The Safdies and Lopatin have established themselves as one of the most visceral director/composer partnerships in contemporary cinema, as Lopatin provided the synth-heavy, nerve-rattling scores for the Safdies’ critically acclaimed films “Good Time” and “Uncut Gems.” Meanwhile, the filmmakers previously helmed the video for Oneohtrix Point Never’s 2017 “The Pure and the Damned.” “Nostalgia is both warming and deeply depressing,” Josh Safdie said. “It’s a love/hate relationship. Emotions themselves are haunting. ‘Lost but Never Alone’ is a haunted piece of surfing — a screen-capture of our desire to pull meaning from the past at all times and the triumph of breaking through it with something else.”

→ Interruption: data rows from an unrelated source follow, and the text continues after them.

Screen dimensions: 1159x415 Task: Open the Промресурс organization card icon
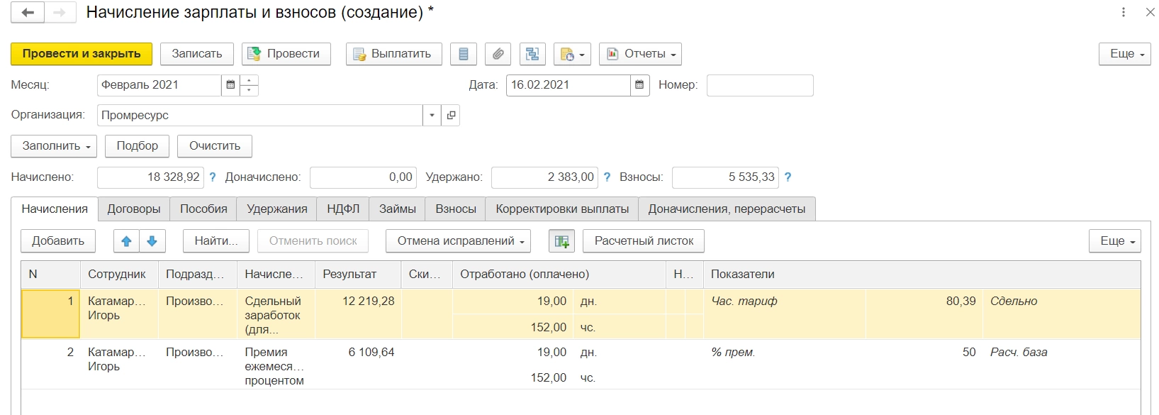coord(451,115)
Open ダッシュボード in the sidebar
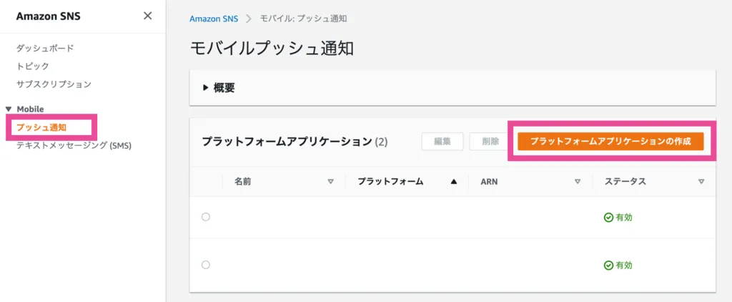 [45, 48]
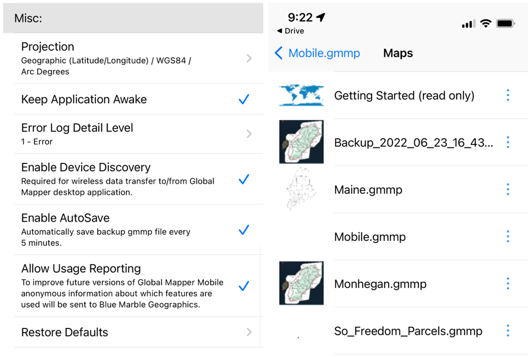531x358 pixels.
Task: Expand the Projection settings chevron
Action: coord(249,58)
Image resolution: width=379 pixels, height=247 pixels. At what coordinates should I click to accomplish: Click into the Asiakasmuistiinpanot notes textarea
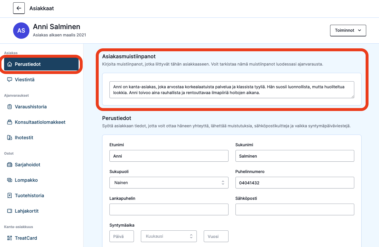tap(232, 90)
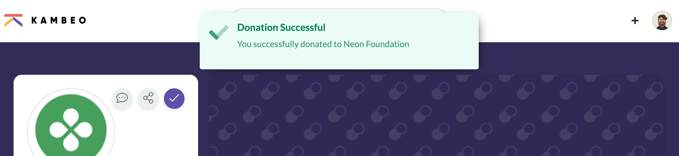Screen dimensions: 679x156
Task: Click the Donation Successful heading
Action: [281, 28]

Safdie also said that throughout the pandemic, the brothers and Lopatin kept in touch, “sharing airchecks from mid-level radio dials from yesterday… Cut up and edited so as to evade copyright problems playing entire songs.” “The results,” Josh Safdie said, “are these 40-minute streams of time captured with snippets of radio-songs…. Aptly, one station in particular was known as ‘Beautiful Music.’ As the album took shape and I’d hear pieces of tracks, cut-ups a la Steve Reich, the ghosts of upper and lower dial radio started to haunt me, I loved the feeling. I love the album and this song in particular fills me with a deep sense of sadness, angst, loneliness, creativity and, of course, triumph. We’re all lost but never alone.” Next up for the Safdies, Showtime back in February ordered a pilot for “The Curse,” a parody of HGTV set to star Nathan Fielder and Benny Safdie. Fielder is co-writing the show with the Safdies, and both brothers are directing.